## Task statement
Go through the data underneath and copy every line exactly.

Collected data entries
*****

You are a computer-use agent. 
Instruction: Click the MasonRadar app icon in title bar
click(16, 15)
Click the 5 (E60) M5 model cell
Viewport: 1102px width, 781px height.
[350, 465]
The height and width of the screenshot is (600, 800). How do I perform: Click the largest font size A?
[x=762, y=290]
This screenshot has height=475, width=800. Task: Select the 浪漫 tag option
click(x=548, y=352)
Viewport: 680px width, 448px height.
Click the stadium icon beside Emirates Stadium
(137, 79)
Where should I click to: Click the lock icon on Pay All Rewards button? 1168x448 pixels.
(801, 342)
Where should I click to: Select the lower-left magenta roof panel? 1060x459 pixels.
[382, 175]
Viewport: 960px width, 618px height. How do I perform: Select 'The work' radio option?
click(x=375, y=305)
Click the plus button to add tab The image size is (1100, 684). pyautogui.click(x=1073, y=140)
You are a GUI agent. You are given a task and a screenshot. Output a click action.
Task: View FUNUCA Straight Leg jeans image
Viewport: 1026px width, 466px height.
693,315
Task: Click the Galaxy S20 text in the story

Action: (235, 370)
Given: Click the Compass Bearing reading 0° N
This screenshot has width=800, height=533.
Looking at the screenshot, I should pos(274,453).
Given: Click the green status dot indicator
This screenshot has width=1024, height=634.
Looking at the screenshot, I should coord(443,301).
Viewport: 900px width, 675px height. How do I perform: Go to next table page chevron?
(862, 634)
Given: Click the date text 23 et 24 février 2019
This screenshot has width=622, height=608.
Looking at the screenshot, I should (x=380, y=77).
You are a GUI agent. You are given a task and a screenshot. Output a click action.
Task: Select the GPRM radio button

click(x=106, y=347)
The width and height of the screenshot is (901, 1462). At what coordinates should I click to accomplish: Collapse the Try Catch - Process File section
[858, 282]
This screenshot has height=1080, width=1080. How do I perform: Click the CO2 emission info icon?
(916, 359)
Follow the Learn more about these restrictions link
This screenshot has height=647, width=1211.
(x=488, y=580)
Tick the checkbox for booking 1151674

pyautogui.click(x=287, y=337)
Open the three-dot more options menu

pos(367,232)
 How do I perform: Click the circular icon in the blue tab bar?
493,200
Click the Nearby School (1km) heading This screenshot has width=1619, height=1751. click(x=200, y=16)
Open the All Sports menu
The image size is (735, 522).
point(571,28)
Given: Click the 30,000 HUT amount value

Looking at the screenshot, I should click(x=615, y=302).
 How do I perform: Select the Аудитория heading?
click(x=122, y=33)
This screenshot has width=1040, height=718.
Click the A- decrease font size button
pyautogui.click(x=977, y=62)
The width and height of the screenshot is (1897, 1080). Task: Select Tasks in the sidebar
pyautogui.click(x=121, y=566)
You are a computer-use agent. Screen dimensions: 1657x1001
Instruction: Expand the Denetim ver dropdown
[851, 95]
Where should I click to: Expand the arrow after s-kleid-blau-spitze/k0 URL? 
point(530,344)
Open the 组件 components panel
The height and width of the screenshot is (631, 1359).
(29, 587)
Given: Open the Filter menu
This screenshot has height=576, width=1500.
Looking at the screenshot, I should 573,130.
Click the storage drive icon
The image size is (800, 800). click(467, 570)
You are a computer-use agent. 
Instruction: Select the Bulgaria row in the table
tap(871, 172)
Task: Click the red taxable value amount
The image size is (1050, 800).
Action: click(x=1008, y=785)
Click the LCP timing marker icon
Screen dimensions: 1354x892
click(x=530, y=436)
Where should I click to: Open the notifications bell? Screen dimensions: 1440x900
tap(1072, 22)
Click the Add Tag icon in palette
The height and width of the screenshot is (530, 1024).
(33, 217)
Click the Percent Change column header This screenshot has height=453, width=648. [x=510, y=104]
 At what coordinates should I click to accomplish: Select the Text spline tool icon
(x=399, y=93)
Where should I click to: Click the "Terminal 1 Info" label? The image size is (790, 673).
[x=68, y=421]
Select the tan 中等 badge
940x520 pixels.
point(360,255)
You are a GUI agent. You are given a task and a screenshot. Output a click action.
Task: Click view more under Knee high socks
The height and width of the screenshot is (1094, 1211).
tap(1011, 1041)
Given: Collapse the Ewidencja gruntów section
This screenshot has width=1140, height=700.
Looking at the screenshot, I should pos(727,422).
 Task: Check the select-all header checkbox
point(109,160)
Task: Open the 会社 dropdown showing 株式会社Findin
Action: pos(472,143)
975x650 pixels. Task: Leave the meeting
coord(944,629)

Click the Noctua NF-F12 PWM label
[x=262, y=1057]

*****

## Result of the task
You are a computer-use agent. 
Instruction: Click the MasonRadar app icon in title bar
click(16, 15)
Click the 5 (E60) M5 model cell
Viewport: 1102px width, 781px height.
[350, 465]
The height and width of the screenshot is (600, 800). How do I perform: Click the largest font size A?
[x=762, y=290]
This screenshot has height=475, width=800. Task: Select the 浪漫 tag option
click(x=548, y=352)
Viewport: 680px width, 448px height.
Click the stadium icon beside Emirates Stadium
(137, 79)
Where should I click to: Click the lock icon on Pay All Rewards button? 1168x448 pixels.
(801, 342)
Where should I click to: Select the lower-left magenta roof panel? 1060x459 pixels.
[382, 175]
Viewport: 960px width, 618px height. How do I perform: Select 'The work' radio option?
click(x=375, y=305)
Click the plus button to add tab The image size is (1100, 684). pyautogui.click(x=1073, y=140)
You are a GUI agent. You are given a task and a screenshot. Output a click action.
Task: View FUNUCA Straight Leg jeans image
Viewport: 1026px width, 466px height.
693,315
Task: Click the Galaxy S20 text in the story

Action: (235, 370)
Given: Click the Compass Bearing reading 0° N
This screenshot has width=800, height=533.
Looking at the screenshot, I should pos(274,453).
Given: Click the green status dot indicator
This screenshot has width=1024, height=634.
Looking at the screenshot, I should coord(443,301).
Viewport: 900px width, 675px height. How do I perform: Go to next table page chevron?
(862, 634)
Given: Click the date text 23 et 24 février 2019
This screenshot has width=622, height=608.
Looking at the screenshot, I should (x=380, y=77).
You are a GUI agent. You are given a task and a screenshot. Output a click action.
Task: Select the GPRM radio button

click(x=106, y=347)
The width and height of the screenshot is (901, 1462). At what coordinates should I click to accomplish: Collapse the Try Catch - Process File section
[858, 282]
This screenshot has height=1080, width=1080. How do I perform: Click the CO2 emission info icon?
(916, 359)
Follow the Learn more about these restrictions link
This screenshot has height=647, width=1211.
(x=488, y=580)
Tick the checkbox for booking 1151674

pyautogui.click(x=287, y=337)
Open the three-dot more options menu

pos(367,232)
 How do I perform: Click the circular icon in the blue tab bar?
493,200
Click the Nearby School (1km) heading This screenshot has width=1619, height=1751. click(x=200, y=16)
Open the All Sports menu
The image size is (735, 522).
point(571,28)
Given: Click the 30,000 HUT amount value

Looking at the screenshot, I should click(x=615, y=302).
 How do I perform: Select the Аудитория heading?
click(x=122, y=33)
This screenshot has width=1040, height=718.
Click the A- decrease font size button
pyautogui.click(x=977, y=62)
The width and height of the screenshot is (1897, 1080). Task: Select Tasks in the sidebar
pyautogui.click(x=121, y=566)
You are a computer-use agent. Screen dimensions: 1657x1001
Instruction: Expand the Denetim ver dropdown
[851, 95]
Where should I click to: Expand the arrow after s-kleid-blau-spitze/k0 URL? 
point(530,344)
Open the 组件 components panel
The height and width of the screenshot is (631, 1359).
(29, 587)
Given: Open the Filter menu
This screenshot has height=576, width=1500.
Looking at the screenshot, I should 573,130.
Click the storage drive icon
The image size is (800, 800). click(467, 570)
You are a computer-use agent. 
Instruction: Select the Bulgaria row in the table
tap(871, 172)
Task: Click the red taxable value amount
The image size is (1050, 800).
Action: click(x=1008, y=785)
Click the LCP timing marker icon
Screen dimensions: 1354x892
click(x=530, y=436)
Where should I click to: Open the notifications bell? Screen dimensions: 1440x900
tap(1072, 22)
Click the Add Tag icon in palette
The height and width of the screenshot is (530, 1024).
(33, 217)
Click the Percent Change column header This screenshot has height=453, width=648. [x=510, y=104]
 At what coordinates should I click to accomplish: Select the Text spline tool icon
(x=399, y=93)
Where should I click to: Click the "Terminal 1 Info" label? The image size is (790, 673).
[x=68, y=421]
Select the tan 中等 badge
940x520 pixels.
point(360,255)
You are a GUI agent. You are given a task and a screenshot. Output a click action.
Task: Click view more under Knee high socks
The height and width of the screenshot is (1094, 1211).
tap(1011, 1041)
Given: Collapse the Ewidencja gruntów section
This screenshot has width=1140, height=700.
Looking at the screenshot, I should pos(727,422).
 Task: Check the select-all header checkbox
point(109,160)
Task: Open the 会社 dropdown showing 株式会社Findin
Action: pos(472,143)
975x650 pixels. Task: Leave the meeting
coord(944,629)

Click the Noctua NF-F12 PWM label
[x=262, y=1057]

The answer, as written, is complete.